Saved entries
======
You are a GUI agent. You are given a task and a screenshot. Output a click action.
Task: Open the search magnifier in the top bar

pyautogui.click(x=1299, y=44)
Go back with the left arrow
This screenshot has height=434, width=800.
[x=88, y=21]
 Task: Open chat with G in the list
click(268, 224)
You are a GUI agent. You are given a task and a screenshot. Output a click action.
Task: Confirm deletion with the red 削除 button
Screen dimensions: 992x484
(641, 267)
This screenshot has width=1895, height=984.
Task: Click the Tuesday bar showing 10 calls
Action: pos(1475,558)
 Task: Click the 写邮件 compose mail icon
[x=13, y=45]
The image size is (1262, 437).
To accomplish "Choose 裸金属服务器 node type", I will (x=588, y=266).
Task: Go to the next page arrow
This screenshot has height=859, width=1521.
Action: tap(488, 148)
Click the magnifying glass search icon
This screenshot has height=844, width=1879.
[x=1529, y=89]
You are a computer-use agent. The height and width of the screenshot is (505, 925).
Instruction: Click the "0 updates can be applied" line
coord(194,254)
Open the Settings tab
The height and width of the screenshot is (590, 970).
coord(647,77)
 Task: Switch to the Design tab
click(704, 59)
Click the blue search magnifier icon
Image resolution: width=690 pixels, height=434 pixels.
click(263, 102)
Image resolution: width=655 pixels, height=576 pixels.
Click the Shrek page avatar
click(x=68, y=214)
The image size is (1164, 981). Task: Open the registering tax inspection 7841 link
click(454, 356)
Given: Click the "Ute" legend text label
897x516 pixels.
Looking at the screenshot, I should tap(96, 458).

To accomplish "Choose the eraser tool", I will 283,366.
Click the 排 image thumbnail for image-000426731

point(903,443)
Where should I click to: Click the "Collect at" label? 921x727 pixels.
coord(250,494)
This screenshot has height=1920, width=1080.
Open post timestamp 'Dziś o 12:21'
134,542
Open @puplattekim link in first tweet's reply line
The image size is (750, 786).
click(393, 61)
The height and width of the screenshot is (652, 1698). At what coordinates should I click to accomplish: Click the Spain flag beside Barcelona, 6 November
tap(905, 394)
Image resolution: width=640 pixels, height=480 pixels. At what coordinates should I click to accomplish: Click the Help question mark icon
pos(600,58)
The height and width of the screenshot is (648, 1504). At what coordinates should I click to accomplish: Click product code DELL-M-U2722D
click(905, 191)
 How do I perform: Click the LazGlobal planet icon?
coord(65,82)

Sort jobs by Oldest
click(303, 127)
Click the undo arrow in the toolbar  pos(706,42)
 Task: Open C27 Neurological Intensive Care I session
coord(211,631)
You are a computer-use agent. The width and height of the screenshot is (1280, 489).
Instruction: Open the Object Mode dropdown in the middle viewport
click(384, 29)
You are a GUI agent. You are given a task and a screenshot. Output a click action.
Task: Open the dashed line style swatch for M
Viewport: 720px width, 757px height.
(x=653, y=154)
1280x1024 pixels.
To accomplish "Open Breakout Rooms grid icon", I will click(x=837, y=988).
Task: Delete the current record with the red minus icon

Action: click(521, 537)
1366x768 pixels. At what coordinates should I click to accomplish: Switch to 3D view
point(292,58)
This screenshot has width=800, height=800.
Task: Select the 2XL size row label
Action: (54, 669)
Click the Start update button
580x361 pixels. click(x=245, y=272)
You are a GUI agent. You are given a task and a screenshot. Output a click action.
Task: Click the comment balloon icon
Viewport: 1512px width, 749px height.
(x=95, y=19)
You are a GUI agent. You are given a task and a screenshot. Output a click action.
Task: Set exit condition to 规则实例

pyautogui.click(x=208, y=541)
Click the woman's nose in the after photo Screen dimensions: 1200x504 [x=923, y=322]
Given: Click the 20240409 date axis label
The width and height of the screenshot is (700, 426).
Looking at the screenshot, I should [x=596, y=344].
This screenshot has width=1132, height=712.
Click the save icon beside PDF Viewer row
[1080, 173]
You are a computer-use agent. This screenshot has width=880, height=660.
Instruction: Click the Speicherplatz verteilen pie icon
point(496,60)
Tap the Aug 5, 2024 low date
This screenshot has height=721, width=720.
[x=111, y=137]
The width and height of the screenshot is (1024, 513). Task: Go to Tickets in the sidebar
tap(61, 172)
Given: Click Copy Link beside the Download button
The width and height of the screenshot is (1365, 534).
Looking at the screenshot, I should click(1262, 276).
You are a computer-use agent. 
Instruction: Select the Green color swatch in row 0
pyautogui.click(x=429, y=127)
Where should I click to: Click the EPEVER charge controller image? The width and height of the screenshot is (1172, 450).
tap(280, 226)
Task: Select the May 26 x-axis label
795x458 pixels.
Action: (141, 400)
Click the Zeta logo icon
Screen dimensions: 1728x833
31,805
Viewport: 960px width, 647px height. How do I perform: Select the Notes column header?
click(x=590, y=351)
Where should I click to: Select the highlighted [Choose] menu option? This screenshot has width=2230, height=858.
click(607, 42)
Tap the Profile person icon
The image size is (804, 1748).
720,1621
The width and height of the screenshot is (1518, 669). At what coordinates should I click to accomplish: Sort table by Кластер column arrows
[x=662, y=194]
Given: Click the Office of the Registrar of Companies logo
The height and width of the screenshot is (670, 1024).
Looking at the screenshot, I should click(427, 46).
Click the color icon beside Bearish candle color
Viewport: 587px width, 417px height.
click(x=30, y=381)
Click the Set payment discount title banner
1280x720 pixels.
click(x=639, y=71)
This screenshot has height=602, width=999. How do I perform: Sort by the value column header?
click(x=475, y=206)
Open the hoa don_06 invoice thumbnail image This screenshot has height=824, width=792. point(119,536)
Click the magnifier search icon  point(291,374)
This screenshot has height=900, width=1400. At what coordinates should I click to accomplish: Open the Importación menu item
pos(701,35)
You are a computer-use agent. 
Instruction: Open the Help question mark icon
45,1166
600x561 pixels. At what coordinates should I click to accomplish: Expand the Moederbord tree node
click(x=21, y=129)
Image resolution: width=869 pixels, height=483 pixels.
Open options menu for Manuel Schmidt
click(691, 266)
======
AIM OF THE EXERCISE.
Scan the records for the word "axis" and copy every line where it is found.

SOLVED PROBLEM.
Given: Click the 20240409 date axis label
Task: Select the May 26 x-axis label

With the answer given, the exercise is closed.